Ortega-Chiolero formerly worked as the director of the Palmer Museum of History and Art. She said that she was involved with Colony Days for several years, and this was the first year she’s seen this level of Alaska Native incorporation in the event.

“There’s a bunch of different cultures represented here. It’s good to finally see that happen. It should have happened years ago,” Ortega-Chiolero said. “I got the be on the other end… Working at the Palmer Museum, I always heard visitors say they want to learn more... Up until now, it’s been a pretty one sided history. I feel like they’re gonna have a richer Colony Days experience… Palmer’s story began way before the colony project and I feel like that’s something a lot of people don’t know for many reasons.”

Chickaloon tribal historic preservation officer Angie Wade said that several Alaska Native cultures travelled and traded across the area long before it was ever called the Mat-Su Valley, with numerous overlaps.

“People were here,” Wade said. “I went to Palmer High School with the grandkids of the colonists, and they didn’t know that there were natives here.”

Wade said that Colony Days is a different platform that can ultimately help them fill in the rest of the overarching narrative that makes up the history of the area, before, during and after colonization.

“We had a separate event before, but that’s not really helping get the story out right?
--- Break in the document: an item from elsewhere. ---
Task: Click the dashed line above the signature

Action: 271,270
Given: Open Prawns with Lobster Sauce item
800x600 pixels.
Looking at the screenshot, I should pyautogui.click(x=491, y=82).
We had hundreds and hundreds of people come to our event and that’s super and we love that. Those are our people. But, you know, it’s about being among people that aren’t always ours,” Wade said. “Our identity grounds us… It’s about us living in this community… It’s about educating. It’s not about being better or special, or any of that, but just having that mutual recognition and that mutual respect.”

June and Charlie Pardue participated in the Alaska Native Marketplace. Charlie said there was a good variety of booths with impressive works on display.

“I’m glad we came,” Charlie said. “We know some of the other artists. It’s good to see ‘em… The Alaska native art community is pretty small… Nowadays, the idea is, ‘share the idea or it dies…’ I share a lot of my woodworking and ivory tips.”

June said it’s crucial for Alaska Native artisans to share their knowledge to the next generation.

“It’s the way we live,” June said. “When you live it you know who you are. We learn as we live.

Traditional knowledge and skills, it affects the health of our families.”

Richard Greeno and several other Antique Power Club of Alaska members participated in the annual Colony Days parade and hosted their annual Tractor Pull event afterwards. He said that he owns two colonial tractors and their club is always on the lookout for old equipment and machinery to keep the past alive.

“We are remembering the colonial days of Palmer,” Greeno said.

The Antique Power Club of Alaska has been a part of the Colony Days parade for over 25 years, according to Greeno. He said that his favorite part of the Parade and surrounding festival is seeing all the different people coming together in the same place enjoying the summer sunshine and sharing smiles across town.

“This is one of the best parades of the whole year. It’s fun to be back. We’re all glad to be back,” Greeno said. “Not having done it last year makes you want to do it more, makes you appreciate it more.”